In this day and age there are many television programmers who are adding over-the-top (OTT) content services to their abilities, challenging and disrupting traditional media and models. This is great news for cord-cutting consumers who have added network options to choose from, however there are still many players out there that are actually hampering industry progress and thwarting innovation by recreating what has already been done in OTT distribution.
How are they doing this? By offering viewers an impersonal user experience where they need to select channels to access the content they want. For the industry to move forward they should take an example from the online advertising industry. This industry is way ahead targeting specific content to individual audiences. Basically, video content must be pushed to viewers instead of them having to search for it themselves.
As we move towards video content and online advertising, it is essential that we don’t rework the patterns of old models. These patterns are traditional TV broadcasting where viewers are required to seek out a single channel for viewing content. This is a passive approach and one that produces a completely impersonalized experience. Instead, the online environment needs to develop new patterns whereby content is proactively targeted and tailored to viewers on the sites and channels they visit regularly.
For example, masses of viewers tune in weekly to HBO to watch “Game of Thrones,” whether it’s through HBO’s cable station or streaming service. They need to hunt for it. A “new pattern” innovative approach would be to offer a service that automatically delivers viewers with “Game of Thrones” regardless of where they’re tuned in. Until they do, OTT content service providers are simply offering yet another traditional, impersonalized TV experience where consumers need to enter a specific site and search for content. After all, in advertising nobody has to search for their favorite ads, they come across them wherever they visit.
Media philosopher Marshall McLuhan wrote in his 1967 book, “The Medium is the Message,” that “when faced with a totally new situation, we tend always to attach ourselves to the objects, to the flavor of the most recent past,” that, “we look at the present through a rearview mirror. We march backwards into the future.” This fear of change and need to cling to a comfort zone can hold an entire industry back and that is exactly what we’re seeing in several online media networks who refuse to focus on producing something distinctive for online environments. We’ve seen the same behavior in the past when, for example, TV itself was invented and media applied the exact same techniques used in radio instead of creating a disruption.
The traditional distribution model can only provide an impersonal experience where viewers select channels to access the content they want. Instead, content needs to be pushed to them. The way forward is by personalizing their experience and they expect nothing less. This is also the only way for content owners to ensure maximum content monetization.
Keeping the Consumer Engaged
Effective online viewership is not about how many individuals enter a site to view content – that would be traditional TV. It is about catering content to the viewer.

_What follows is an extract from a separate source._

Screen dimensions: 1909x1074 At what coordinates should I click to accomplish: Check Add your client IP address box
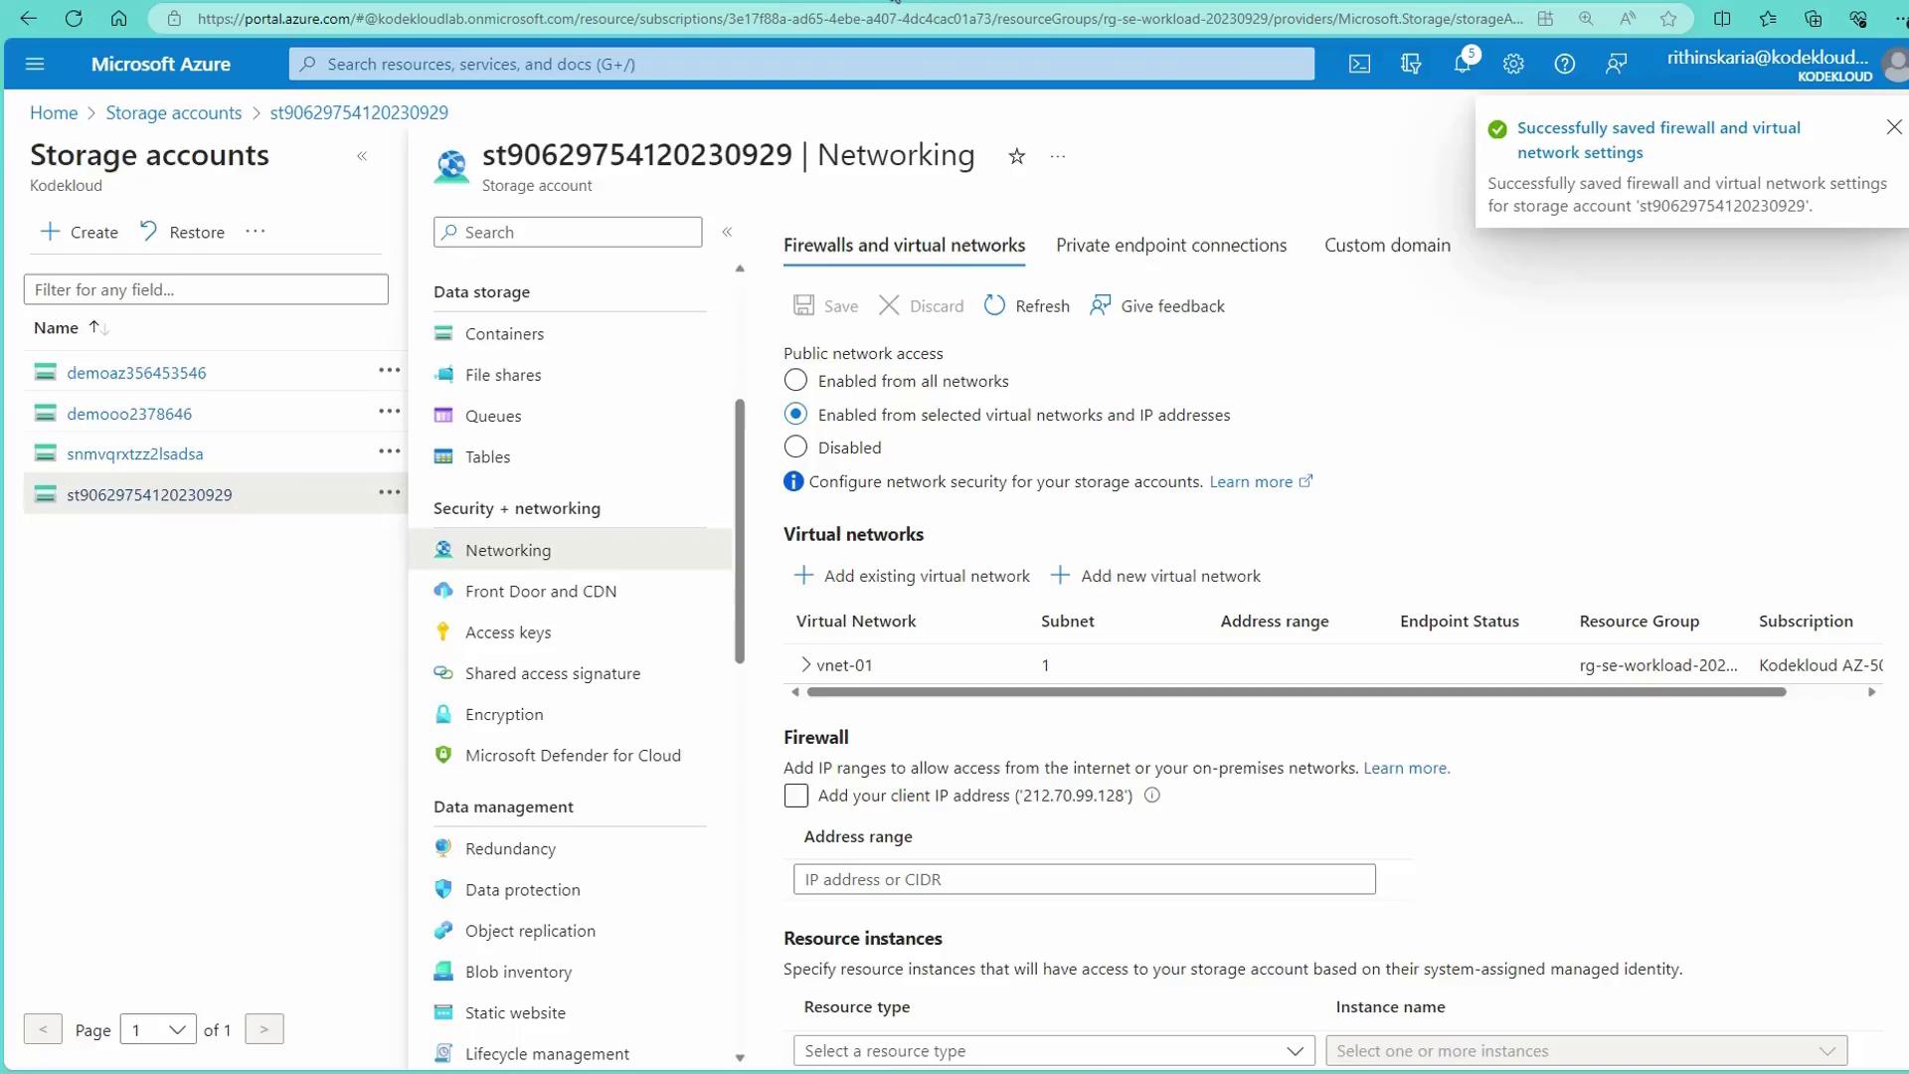(796, 796)
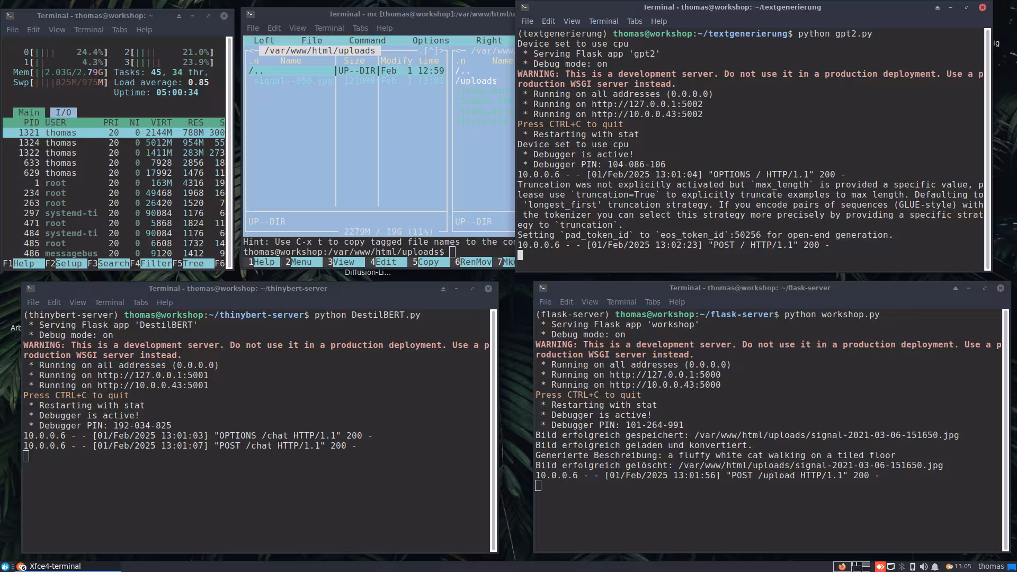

Online advertisers and content creators will succeed if they make online viewership about tailoring content so that audiences see ads and content that are relevant to their interests and see it wherever they look. This is how to keep viewers engaged and the long-term sustainable solution for reaching target audiences. Additionally, the online environment, unlike traditional media, enables content be tailored toward separate users.
To stop marching backwards and gazing in the rearview-mirror, we need to modernize our content and distribution approaches. If the ad industry could respond to the need through targeting and native advertising, then so too can the content industry by catering to viewers and pushing the content they want to see on the sites they visit most often. Any other approach will leave the industry in the past.